Le roi met progressivement en place des contrôles, qui seront considérablement élargis au XIXe siècle.

Les premiers contrôlés sont les comptables, soumis au roi depuis Philippe le Bel et contrôlés par les chambres des comptes depuis 1320. Jacques Cœur sépare ordonnateurs et comptables en matière fiscale. Depuis Louis XI, l’état au vrai des dépenses est contrôlé par les chambres des comptes. En 1807, Napoléon crée la Cour des comptes, chargée de juger les comptes des comptables et de rendre un rapport annuel sur les dépenses. Pour les recettes, l’éclatement des caisses empêche d’avoir une vision consolidée et occasionne des pertes de revenus.

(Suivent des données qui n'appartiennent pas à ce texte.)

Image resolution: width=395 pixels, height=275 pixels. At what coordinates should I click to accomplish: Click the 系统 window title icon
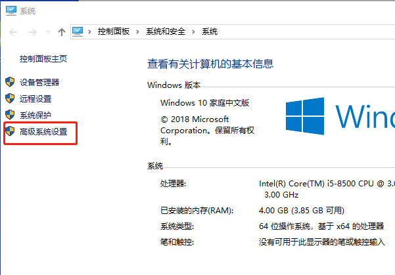point(11,11)
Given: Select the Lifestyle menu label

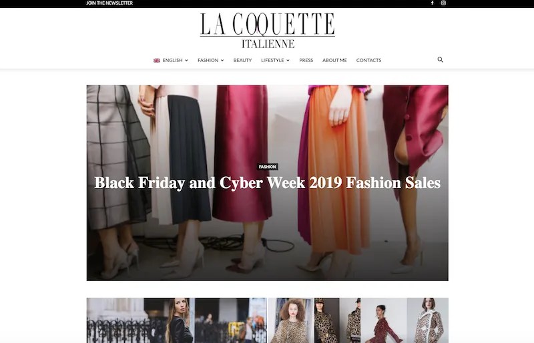Looking at the screenshot, I should click(x=272, y=60).
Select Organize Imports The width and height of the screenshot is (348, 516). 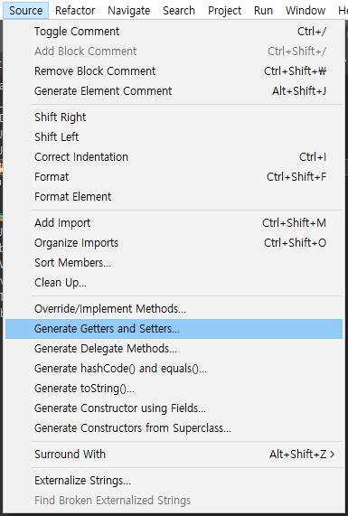click(174, 243)
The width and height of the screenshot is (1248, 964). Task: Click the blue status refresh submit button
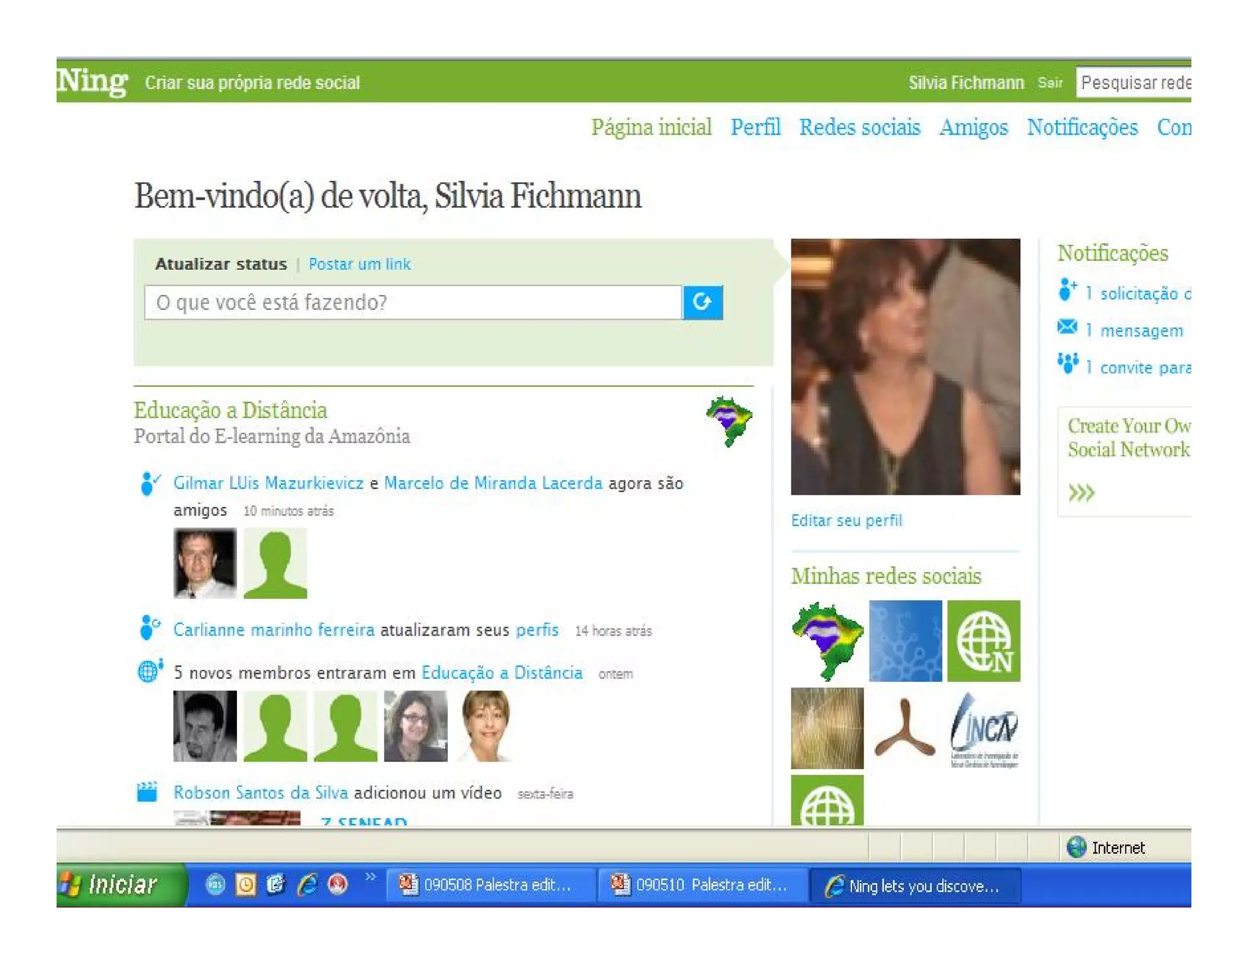point(702,302)
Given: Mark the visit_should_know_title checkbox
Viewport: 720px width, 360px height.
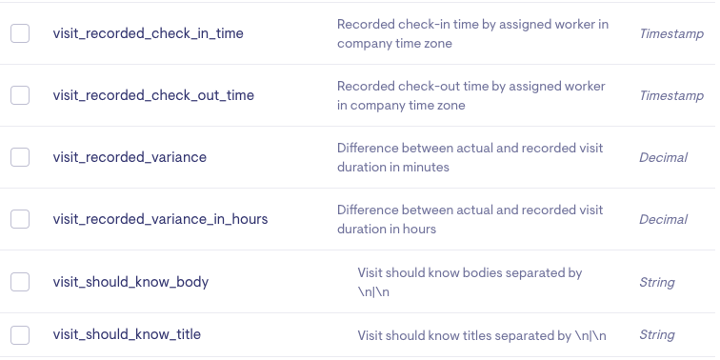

Sous la Révolution, la Trésorerie, centralisée par Louis XVI, est rattachée à l’Assemblée. Sous l’Empire, le Trésor est séparé en deux avec la création du Trésor de l’armée.

Il est plus difficile de contrôler les ordonnateurs des dépenses, faute de contrôle budgétaire et d’une limitativité des crédits. Louis XIV centralise l’ordonnancement des dépenses et en réserve le pouvoir à des agents spécialisés. Néanmoins, chaque ministère bénéficie de facilités jusqu'à la Restauration.

Le contrôle parlementaire naît au même moment et se développe avec l’assistance de la Cour des comptes. Parlement et ministère des Finances ont les mêmes buts : prévoir les dépenses, faire respecter la disponibilité et la limitativité des crédits, consolider les comptes.

En 1922, est créé le contrôle des dépenses engagées, devenu ensuite contrôle financier, outil efficace de contrôle préalable aux dépenses.

Depuis quelques années, avec notamment la loi organique du 1er août 2001 relative aux lois de finances (LOLF), le contrôle parlementaire s’est renforcé et a évolué vers l’évaluation de la bonne utilisation des crédits (logique de performance).